Grandes assemblées d'information - La FMOQ et la FMSQ veulent traiter l'anxiété des médecins

Alertés par les projets du ministre de la Santé, François Legault, des milliers de médecins du Québec se réuniront les 20, 21, 24 et 25 septembre à Montréal et à Québec pour en savoir plus long sur ce que leur réserve l'avenir.

Dès demain, on s'attend à ce qu'environ 1000 médecins convergent vers Montréal, où la Fédération des médecins spécialistes du Québec (FMSQ), qui regroupe 7500 membres, a convoqué en soirée une imposante assemblée d'information destinée à calmer l'inquiétude qui court chez les spécialistes. Une réunion similaire aura lieu à 9h le lendemain matin à Québec.

De son côté, la Fédération des médecins omnipraticiens du Québec (FMOQ), qui poursuit aussi ses discussions avec les négociateurs du ministère de la Santé, prévoit réunir en assemblée d'information près de 500 médecins généralistes à Montréal le mardi 24 septembre et environ 300 médecins à Québec le lendemain. Cette fédération, qui réunit les 7500 omnipraticiens du Québec, affirme que tous les services essentiels à la population seront maintenus au cours de ces assemblées.

«Les omnipraticiens sont découragés de voir les problèmes aggravés par les mauvais choix du gouvernement. Ils éprouvent une vive inquiétude et la fédération n'a d'autre choix que de les réunir pour leur expliquer clairement les intentions du ministre, surtout leurs effets sur les conditions de pratique et l'accessibilité aux soins, et enfin discuter des actions à entreprendre», a fait valoir le président de la FMOQ, Renald Dutil.

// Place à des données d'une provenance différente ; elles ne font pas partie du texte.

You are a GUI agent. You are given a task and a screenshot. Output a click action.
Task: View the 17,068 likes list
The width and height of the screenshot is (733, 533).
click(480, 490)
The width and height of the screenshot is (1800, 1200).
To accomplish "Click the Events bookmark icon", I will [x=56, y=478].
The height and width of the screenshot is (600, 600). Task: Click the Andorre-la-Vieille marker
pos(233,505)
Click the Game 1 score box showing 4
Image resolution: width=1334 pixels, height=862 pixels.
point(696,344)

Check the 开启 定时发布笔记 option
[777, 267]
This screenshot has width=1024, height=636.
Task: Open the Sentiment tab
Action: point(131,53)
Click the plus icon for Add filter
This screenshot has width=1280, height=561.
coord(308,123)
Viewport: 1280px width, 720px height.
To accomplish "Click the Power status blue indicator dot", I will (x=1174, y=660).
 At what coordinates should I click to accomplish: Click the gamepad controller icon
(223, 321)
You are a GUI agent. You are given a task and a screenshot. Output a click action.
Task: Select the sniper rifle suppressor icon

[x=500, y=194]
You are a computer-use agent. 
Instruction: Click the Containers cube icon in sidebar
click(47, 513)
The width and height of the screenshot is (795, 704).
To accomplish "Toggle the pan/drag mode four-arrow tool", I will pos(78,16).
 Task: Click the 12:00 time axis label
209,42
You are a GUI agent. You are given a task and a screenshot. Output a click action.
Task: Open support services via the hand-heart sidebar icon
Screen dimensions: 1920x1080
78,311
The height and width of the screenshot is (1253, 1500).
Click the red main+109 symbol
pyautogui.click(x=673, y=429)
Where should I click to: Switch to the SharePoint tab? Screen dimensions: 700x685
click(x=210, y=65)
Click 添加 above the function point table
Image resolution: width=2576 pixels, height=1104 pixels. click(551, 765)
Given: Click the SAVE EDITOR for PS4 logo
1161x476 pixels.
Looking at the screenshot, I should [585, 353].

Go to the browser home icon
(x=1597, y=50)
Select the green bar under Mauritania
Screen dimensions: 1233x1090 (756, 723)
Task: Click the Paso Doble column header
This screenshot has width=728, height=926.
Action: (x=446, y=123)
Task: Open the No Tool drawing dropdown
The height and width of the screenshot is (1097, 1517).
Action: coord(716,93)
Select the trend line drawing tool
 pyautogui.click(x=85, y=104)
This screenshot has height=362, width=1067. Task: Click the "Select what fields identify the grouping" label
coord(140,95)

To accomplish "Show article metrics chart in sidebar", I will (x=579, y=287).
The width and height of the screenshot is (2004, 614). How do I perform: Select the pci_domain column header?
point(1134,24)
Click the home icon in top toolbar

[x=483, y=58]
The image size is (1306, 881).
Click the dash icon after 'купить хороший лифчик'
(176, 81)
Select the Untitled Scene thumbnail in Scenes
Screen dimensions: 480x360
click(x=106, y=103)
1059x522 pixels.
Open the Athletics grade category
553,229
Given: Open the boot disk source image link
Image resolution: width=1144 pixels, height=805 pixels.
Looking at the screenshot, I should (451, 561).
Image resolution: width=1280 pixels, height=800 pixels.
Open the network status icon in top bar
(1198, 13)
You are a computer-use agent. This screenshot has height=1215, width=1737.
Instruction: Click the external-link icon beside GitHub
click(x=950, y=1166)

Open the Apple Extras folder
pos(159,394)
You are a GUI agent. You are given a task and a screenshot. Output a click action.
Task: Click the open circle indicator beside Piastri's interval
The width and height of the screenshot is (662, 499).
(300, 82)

En principe, on ne s'attend donc pas à ce que des résolutions soient adoptées pour embrayer des moyens de pression. Les médecins pourraient toutefois être appelés à se prononcer sur les pistes de solutions de remplacement proposées par leur fédération au ministre Legault, a indiqué hier un porte-parole de la FMOQ.

Après avoir assené un électrochoc en imposant la loi spéciale en juillet, le ministre Legault a déposé, en août, l'équivalent d'un avant-projet de loi qui propose de faire signer aux médecins des contrats d'engagement de deux ans dans des hôpitaux désignés par le ministère de la Santé. À défaut de signer ces ententes, les médecins n'auraient plus le droit de facturer à la Régie de l'assurance-maladie du Québec (RAMQ). Ces changements au statut professionnel du médecin inquiètent au plus haut point le monde médical.

Les discussions sur ces projets se sont poursuivies entre les fédérations et le ministère cette semaine. Selon la FMOQ, bien qu'on ne parle pas de «cul-de-sac» dans les négociations, la tenue d'assemblées s'impose compte tenu du niveau d'anxiété manifesté par les médecins. «Ils étaient déjà en colère avec la loi spéciale, et ce dernier projet n'a fait que mettre de l'huile sur le feu», fait valoir le Dr Jean Rodrigue, porte-parole de la FMOQ.

Pour l'instant, il semble qu'on s'entende de part et d'autre sur le fait qu'il y ait un réel problème de répartition médicale. Mais le différend demeure entier en ce qui a trait aux moyens choisis pour assurer une meilleure distribution des effectifs médicaux sur le territoire.